Does anyone adds modifier -52 to Initial Hospital code when the documentation does not meet the criteria to bill the initial code? We were instructed to do by our Compliance person for commercial patients. I was wondering if someone bills this way. We bill subsequent code for Medicare patient for the same situtation.
Thank you!
Iz
In addition to Debra's link...
Can I submit a subsequent hospital visit if my documentation does not support one of the three levels of an initial hospital visit?
Answer
Consultant
Yes. If the minimal documentation requirements for the initial hospital visit (CPT codes 99221-99223) have not been met, the appropriate subsequent hospital visit (CPT codes 99231-99233) may be submitted.
Principal Physician of Record (Admitting Physician)
No. If the minimal documentation requirements are not met the principal physician of record (admitting physician) may submit the unlisted E/M CPT code 99499. Do not submit a subsequent hospital visit.
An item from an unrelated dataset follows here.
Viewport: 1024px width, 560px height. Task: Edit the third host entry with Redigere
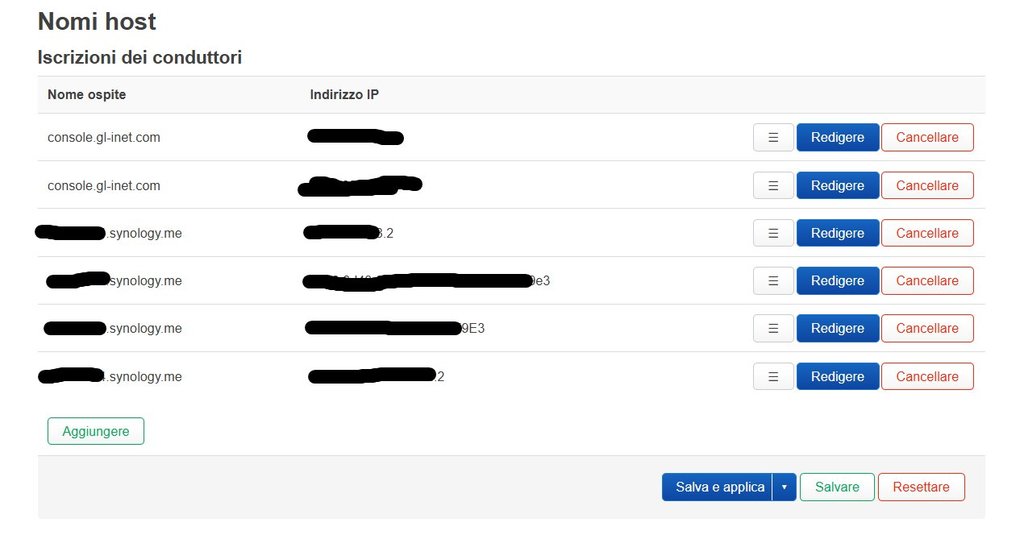point(837,233)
Note: Reporting CPT code 99499 requires submission of medical records and contractor manual medical review of the service prior to payment.
As you can see, there are different reporting guidelines for the consulting provider versus the initial inpatient visit.
Palmetto GBA:
http://www.palmettogba.com/palmetto...Asked Questions~EM~8EEM5Z2688?open&navmenu=||
Q. How should providers bill for services that could be described by CPT inpatient consultation codes 99251 or 99252, the lowest two of five levels of the inpatient consultation CPT codes, when the minimum key component work and/or medical necessity requirements for the initial hospital care codes 99221 through 99223 are not met?
A. There is not an exact match of the code descriptors of the low level inpatient consultation CPT codes to those of the initial hospital care CPT codes. For example, one element of inpatient consultation CPT codes 99251 and 99252, respectively, requires “a problem focused history” and “an expanded problem focused history.” In contrast, initial hospital care CPT code 99221 requires “a detailed or comprehensive history.” Providers should consider the following two points in reporting these services. First,
CMS reminds providers that CPT code 99221 may be reported for an E/M service if the requirements for billing that code, which are greater than CPT consultation codes 99251 and 99252, are met by the service furnished to the patient. Second, CMS notes that subsequent hospital care CPT codes 99231 and 99232, respectively, require “a problem focused interval history” and “an expanded problem focused interval history” and could potentially meet the component work and medical necessity requirements to be reported for an E/M service that could be described by CPT consultation code 99251 or 99252.
http://www.cms.gov/Outreach-and-Edu...k-MLN/MLNMattersArticles/downloads/SE1010.pdf
Reporting CPT code 99499 (Unlisted evaluation and management service) should be limited to cases where there is no other specific E/M code payable by Medicare that describes that service. Reporting CPT code 99499 requires submission of medical records and contractor manual medical review of the service prior to payment. Contractors shall expect reporting under these circumstances to be unusual.